I - Conrad critique d'art > Paris : "Closerie des lilas"
En dépit de cette belle installation à Zandvoort, des considérations
professionnelles incitèrent Conrad à vivre et travailler à Paris. Au
début de 1909, il loua un atelier rue Lhomond non loin du Panthéon et,
pour se loger avec sa famille, une villa à Clamart (1).
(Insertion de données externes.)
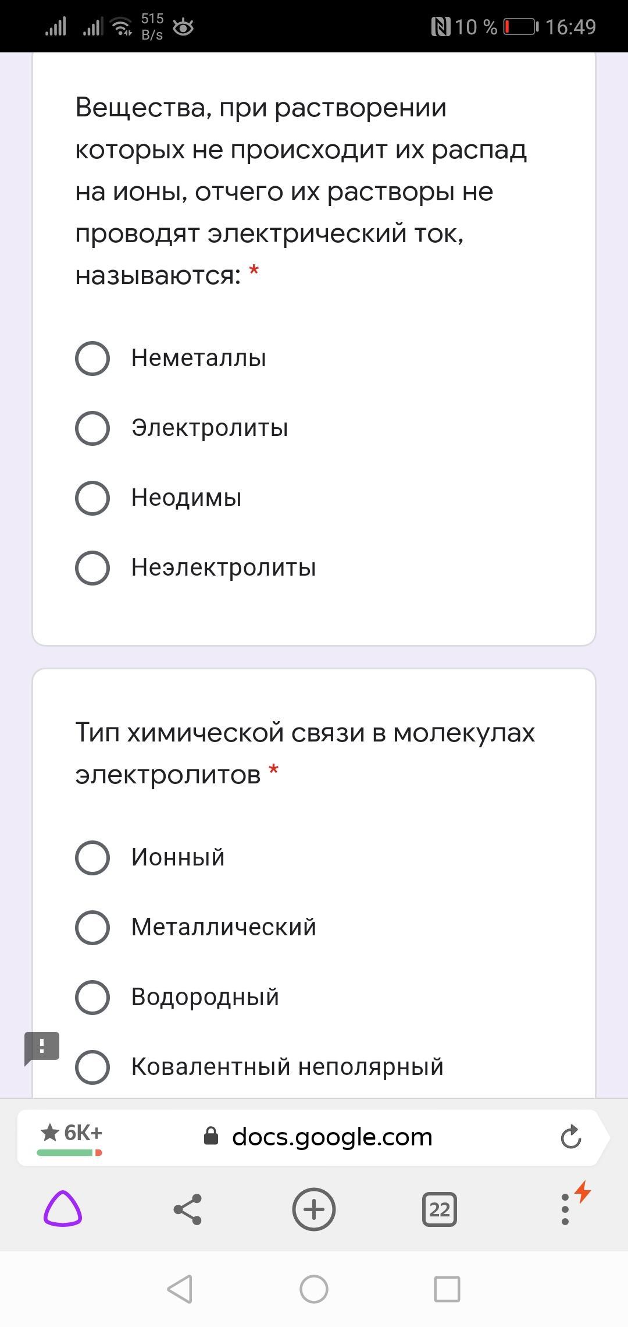Select Ионный bond type
Screen dimensions: 628x1327
click(x=92, y=857)
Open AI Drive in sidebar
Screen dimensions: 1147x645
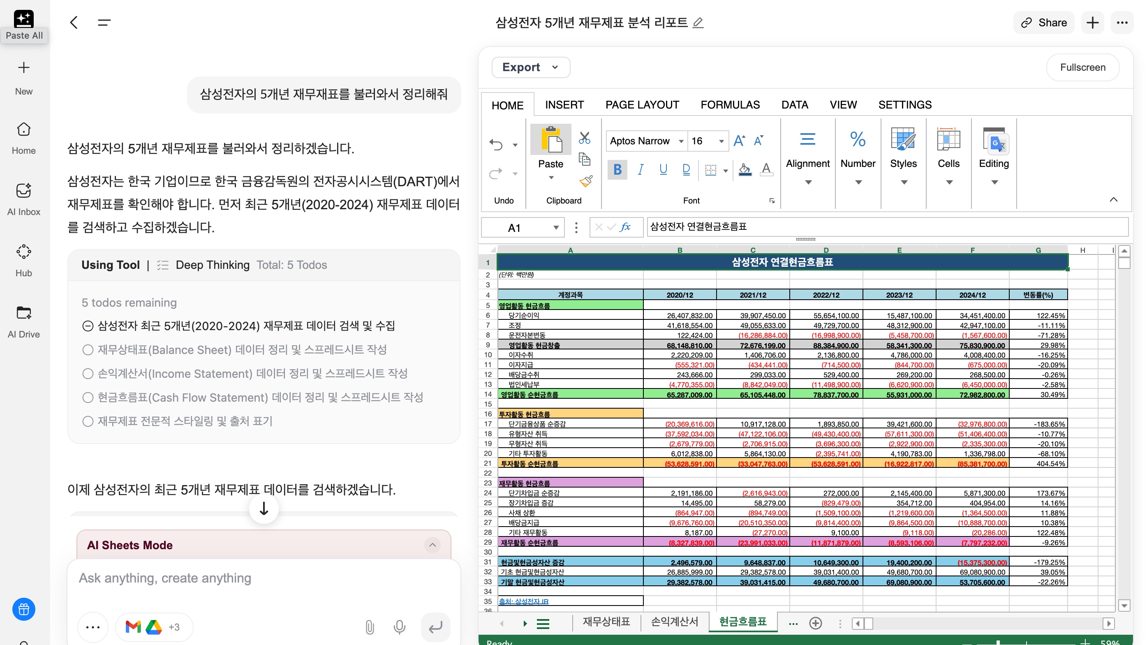(x=24, y=322)
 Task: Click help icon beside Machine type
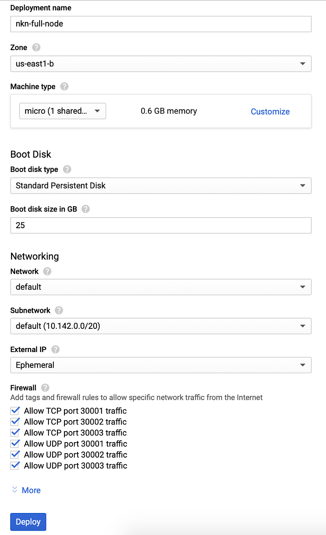pos(64,86)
Le court séjour fait en 1906 n’avait pu que lui confirmer ce qu’il
avait pressenti : l’air de Paris est indispensable à qui veut
créer car, en matière d’art et de culture, c’est la ville reine qui
attire des artistes du monde entier, les accueille d’où qu’ils viennent
et, par ce brassage et cette liberté, leur permet de donner le meilleur
d’eux-mêmes. Il nous est difficile, près d’un siècle plus tard, d’avoir
une idée de cette suprématie qui s’imposait à l’Europe et au Nouveau
Monde.
Kickert fut effectivement bien accueilli dans le milieu parisien, celui
des peintres, mais noua également d’autres relations. Comme le marché
des locations était très actif, Kickert se rapprocha du quartier de
Montparnasse, le sanctuaire, bien plus que Montmartre, de la vie
artistique. A l’automne 1911 il abandonna l’atelier de la rue Lhomond,
pour un autre, plus spacieux, au 26 rue du Départ, et il quitta Clamart
pour habiter 33 avenue du Maine, tout près de son nouvel atelier, un
domicile qu’il abandonna le 23 novembre 1912 pour le 110 de l’avenue
Denfert-Rochereau. Il avait exposé au salon des Indépendants quatre toiles (2) dès 1910, puis deux natures mortes en 1911 et une figure en 1912 "le Dieu Kuan-Yin" (3). Au salon d’Automne, en 1911, il avait aussi envoyé une nature morte (4).
Il rencontrait de nombreux collègues à la Closerie des lilas
(un café-restaurant qui prospère encore à l’angle du boulevard
Montparnasse et de l’avenue de l’Observatoire) moins pour y boire un
verre que pour se joindre au groupe de poètes et d’artistes qui
entourait Paul Fort (5) ; ce
dernier y tenait ses assises le mardi. C’est Schelfhout vivant à Paris
avec ses parents depuis 1902, qui introduisit Kickert dans ce groupe
dès son premier séjour en 1906. Dans les années suivantes, Conrad put,
outre Paul Fort, y rencontrer Guillaume Apollinaire, Roger Allard,
André Salmon et bien sûr les cubistes : Le Fauconnier, Gleizes,
Léger, Metzinger, Delaunay ou encore Pascin. Conrad recevait chez lui
le dimanche ; des Hollandais bien sûr, heureux de trouver un accueil au
cours de leurs pérégrinations parisiennes, mais aussi beaucoup de
Français. Citons le substitut Granié qui fréquentait les salons
intéressants afin d’y recueillir les derniers secrets ou potins qu’il
savait distiller ensuite, "l’homme le plus spirituel de Paris" aux dires de Guillaume Apollinaire.
(1) : Rue du Guet, n° 6.
(2) : "Coin ensoleillé" 1910 Opus A.10-08 ;
"Mary dans le jardin" 1909 (88 x 66 cm) Opus 09-01 (cf. note 9) ;
"Pommes et vase breton" 1910 Opus A.10-06 ;
"Coquelicots" 1910 Opus A.10-07, n° 1144 du salon des Indépendants.
(3) : "Le Dieu Kuan-Yin" 1912 Opus A.12-05.
(4) : "Coin d’atelier" 1911 Opus A.11-01, n° 780 du salon d'Automne.
(5) : Ses vers excellents et sensibles lui avaient mérité le surnom de "Prince des poètes".